Request 1: In the forum thread about a lathe, what is the maximum amperage at the electrical box in Surf Hunter's rented house?

Document excerpt:
------------------------------
# Hey Galvbay, or others



## Surf Hunter (Sep 28, 2006)

So, the wife want to get a lathe that she can chuck a tree trunk on. Not sure why, but I am not about question her motives. :wink:
She seems to like the Powermatic lathes but the problem seems the ones she likes are all in 220V. Does anyone make a larger lathe like those in 120V?

I know this won't happen in the near future, but might as well start looking before she changes her mind.


----------



## Robert A. (Jan 8, 2009)

I am not sure if they make one that size in 120V. Just a word from one of my past mistakes.. If you buy a 220V you want a single phase machine. If it is a 3 phase machine you will have to buy a power coverter and they can be costly too. 

Hope this helps???


Robert A.


----------



## Hooked (Oct 15, 2004)

I'm with Robert, I doubt you'll find a lather which will handle those size chunks in 120v. But, 220v is not a big deal to set up in the garage/workshop so I wouldn't let that limit your options.

We've all seen what that PM of GBs will handle............lol


----------



## Surf Hunter (Sep 28, 2006)

That helps, our problem is the house, we rent, it is old (50's) and would have to get the landlord on board with having an electrician run 220v. Tell you how old the electrical is, 30amp max at the box with freaking fuses. Crazy eh? Oh-well, that is what $2100.00 a month in the San Francisco area will net you for rent. :spineyes:


----------



## Slip (Jul 25, 2006)

$2100 a month????? You just need to move back to Texas. Wow, that is a lot of machine for 110 V I would also think. It takes a larger motor to handle that and with a 110v, I would think it would suck the amps down with 110v and start getting the wires hot. Expecially with a 30 amp box, you may have smaller sized wire to go with it. I am thinking hard about running another feed to my garage to feed another power source just to insure I have ample power with my wires with a second feed, meter, box and panel. I run all my tools, pool pump and a welding machine which I don't use often, but want to insure I got plenty of power. Good luck.


----------



## Robert A. (Jan 8, 2009)

That is crazy!! I am with Slip move back to Good Ole Texas!! I thought about pulling off the house when i built my shop then decided against it and went with its own 200 amp service.. I figured i may be running a few peices of equipment.. LOL

Robert A.


----------



## Tortuga (May 21, 2004)

Surf, I sure don't know nuthin about electrical...but I WILL SWAP WIVES WITH YOU !!:spineyes:

How in the world did you get her to agree to a BIG lathe....???:tongue:

We're in a 40 yr old house and just had Mont's crew change out the 30 amp for 200.. Not cheap, but necessary with all the load I been putting on it...
------------------------------
Request 2: From the rows, copy out the lines between the one holding "Go to previous curve with left chevron" and the one holding "coord(187,34)", both included. Leave the pictures out of your answer.

Records to use:
------------------------------
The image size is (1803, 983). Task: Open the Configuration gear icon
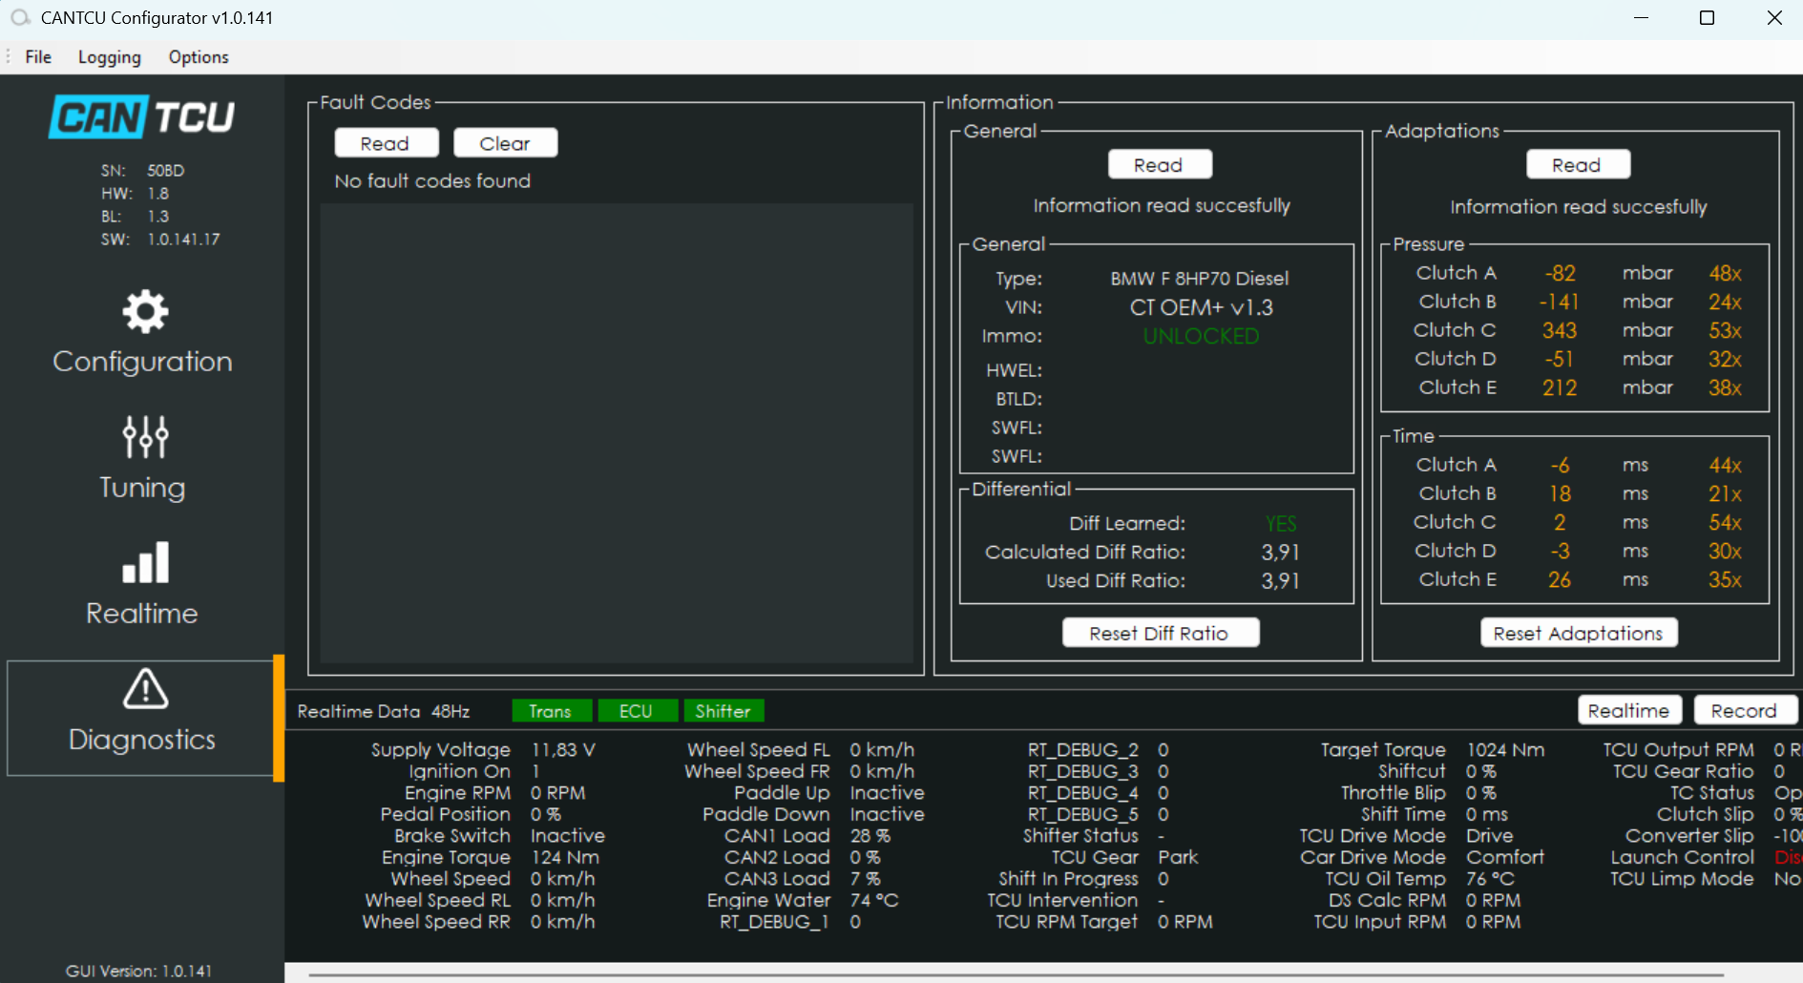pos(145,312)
------------------------------
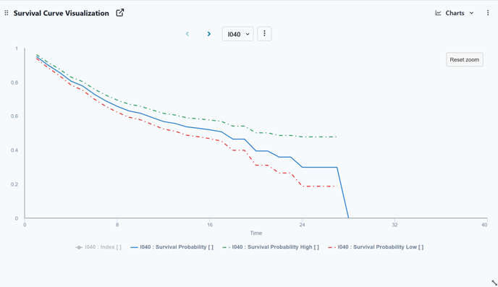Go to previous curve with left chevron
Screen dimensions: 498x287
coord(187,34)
------------------------------
Response 1: 30 amps, with fuses.

Response 2:
Go to previous curve with left chevron
Screen dimensions: 498x287
coord(187,34)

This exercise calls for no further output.